Dalam Rencana Pembangunan Jangka Menengah Nasional (RPJMN) 2015-2019, pemerintah menargetkan produksi gula tebu mencapai 3,8 juta ton per tahun pada tahun 2019. Tiga tahun lagi, tapi harum aroma swasembada gula belum juga tercium. Sebaliknya, impor gula masih terus menjadi kartu joker mengatasi kekurangan akan permintaan gula. Seperti yang dilansir media swasembada.net, Asosiasi Gula Indonesia (AGI) memprediksi produksi gula tahun 2016 hanya sebesar 2,3 juta ton. Imbasnya, tahun depan impor gula kristal putih (GKP) akan meningkat hingga 400.000 ton.

Seringkali kebijakan yang diambil pemerintah justru berkaitan langsung dengan harga output.
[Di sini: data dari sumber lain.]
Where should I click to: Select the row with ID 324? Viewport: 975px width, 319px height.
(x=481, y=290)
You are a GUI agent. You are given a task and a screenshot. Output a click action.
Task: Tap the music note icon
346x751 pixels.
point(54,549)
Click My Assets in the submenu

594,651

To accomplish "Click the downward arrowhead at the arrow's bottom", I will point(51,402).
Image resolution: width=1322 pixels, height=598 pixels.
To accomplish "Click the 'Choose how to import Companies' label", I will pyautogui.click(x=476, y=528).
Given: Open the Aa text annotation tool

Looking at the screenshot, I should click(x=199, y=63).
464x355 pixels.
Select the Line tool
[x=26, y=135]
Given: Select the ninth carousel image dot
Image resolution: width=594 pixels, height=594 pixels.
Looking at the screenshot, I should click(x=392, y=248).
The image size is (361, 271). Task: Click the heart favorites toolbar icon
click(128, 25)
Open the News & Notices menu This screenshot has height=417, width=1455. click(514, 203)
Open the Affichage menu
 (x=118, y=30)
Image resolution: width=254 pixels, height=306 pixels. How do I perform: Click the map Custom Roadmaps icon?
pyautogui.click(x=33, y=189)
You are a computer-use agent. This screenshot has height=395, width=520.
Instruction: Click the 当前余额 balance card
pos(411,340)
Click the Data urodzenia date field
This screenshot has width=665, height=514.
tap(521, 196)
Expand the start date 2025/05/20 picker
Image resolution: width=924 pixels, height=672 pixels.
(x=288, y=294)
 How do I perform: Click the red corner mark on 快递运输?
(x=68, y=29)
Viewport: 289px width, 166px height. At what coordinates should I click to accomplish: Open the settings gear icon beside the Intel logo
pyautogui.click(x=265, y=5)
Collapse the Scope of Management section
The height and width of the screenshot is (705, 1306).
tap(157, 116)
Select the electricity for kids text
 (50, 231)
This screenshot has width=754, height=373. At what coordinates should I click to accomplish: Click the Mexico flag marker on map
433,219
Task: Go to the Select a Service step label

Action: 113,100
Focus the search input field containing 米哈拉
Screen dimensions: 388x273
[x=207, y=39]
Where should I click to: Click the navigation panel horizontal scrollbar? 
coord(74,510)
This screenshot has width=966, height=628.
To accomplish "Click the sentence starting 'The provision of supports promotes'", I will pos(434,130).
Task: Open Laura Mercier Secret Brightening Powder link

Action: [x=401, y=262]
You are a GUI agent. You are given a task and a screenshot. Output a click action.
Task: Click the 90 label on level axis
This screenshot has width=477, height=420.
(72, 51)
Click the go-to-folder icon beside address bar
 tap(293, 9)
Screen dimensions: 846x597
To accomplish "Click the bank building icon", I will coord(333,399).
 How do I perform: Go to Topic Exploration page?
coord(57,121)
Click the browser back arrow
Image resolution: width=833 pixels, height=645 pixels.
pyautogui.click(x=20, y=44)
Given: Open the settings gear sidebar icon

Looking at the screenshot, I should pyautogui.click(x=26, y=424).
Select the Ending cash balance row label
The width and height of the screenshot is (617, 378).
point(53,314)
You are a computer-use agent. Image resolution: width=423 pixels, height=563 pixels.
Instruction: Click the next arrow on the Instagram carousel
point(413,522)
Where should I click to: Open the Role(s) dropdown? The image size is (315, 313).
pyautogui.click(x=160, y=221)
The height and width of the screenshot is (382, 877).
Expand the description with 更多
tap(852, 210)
Padahal, begitu banyak problema yang perlu diselesaikan dan tidak cukup hanya dengan impor. Impor tanpa perhitungan yang tepat malah menimbulkan penyakit baru di tengah keadaan industri gula nasional yang masih cacat. Pemerintah baru saja mengimpor gula, dan masih akan tetap mengimpor di tahun selanjutnya dengan angka yang lebih tinggi. Padahal, adanya gula rafinasi yang merembes ke pasar konsumsi rumah tangga sudah cukup menjadi derita buruk terutama bagi petani.

Selama ini kesejahteran petani tebu selalu dikesampingkan. Mengutip Agus Supriono di halaman editorial majalah Sugar Insighttahun 2013 yang mengatakan, “…dimulai dari masa penjajahan kolonial Belanda hingga kini, petani tebu selalu berada dalam lingkaran centrum-periphery. Lingkaran yang dilingkupi dengan kekuatan pabrik gula dengan dukungan pemerintah yang mengangkangi kesejahteraan petani.”

Dilema kesejahteraan petani gula tidak luput dari kebijakan pemerintah yang seringkali lebih memilih langkah praktis impor gula. Perlu disadari bahwa petani tebu, terutama di Jawa, tidak hanya berkebun untuk memenuhi kebutuhan hidup. Lebih dari itu, bertani tebu adalah sebuah budaya.  Budaya masyarakat Jawa, yang notabene penduduknya menyukai rasa manis, sehingga sejarah pun membuktikan ada banyak petani tebu di Jawa; ini juga salah satu faktor tumbuhnya pabrik-pabrik gula di Tanah Jawa. Dari latar belakang historis, bukan kebohongan bahwa industri gula nasional mempunyai potensi yang tidak kecil. .

Sekarang, bagaimana Indonesia membeli mimpi swasembada gula? Sebelum melangkah jauh, ada pertanyaan sederhana: kenapa harus gula? Ada banyak varietas tanaman di Indonesia, yang punya label negeri agraris, tapi kenapa kita harus swasembada gula? Teringat krisis yang dialami Jepang setelah tragedi Bom Hiroshima dan Nagasaki. Hilang kendali atas dunia, Jepang kesulitan mengurus negaranya sendiri yang dilanda krisis di segala aspek. Jepang mengambil langkah dengan mengumpulkan para akademisi lokal dalam satu forum untuk menentukan kebijakan apa yang harus diambil negara.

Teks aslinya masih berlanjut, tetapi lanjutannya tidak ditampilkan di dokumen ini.